* **AIM OF THE EXERCISE**
Write out each line below exactly as it appears.

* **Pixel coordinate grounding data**
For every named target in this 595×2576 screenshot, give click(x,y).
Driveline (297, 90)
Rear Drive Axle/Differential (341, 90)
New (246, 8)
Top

* **TASK SOLUTION**
For every named target in this 595×2576 screenshot, give click(x,y).
Driveline (297, 90)
Rear Drive Axle/Differential (341, 90)
New (246, 8)
Top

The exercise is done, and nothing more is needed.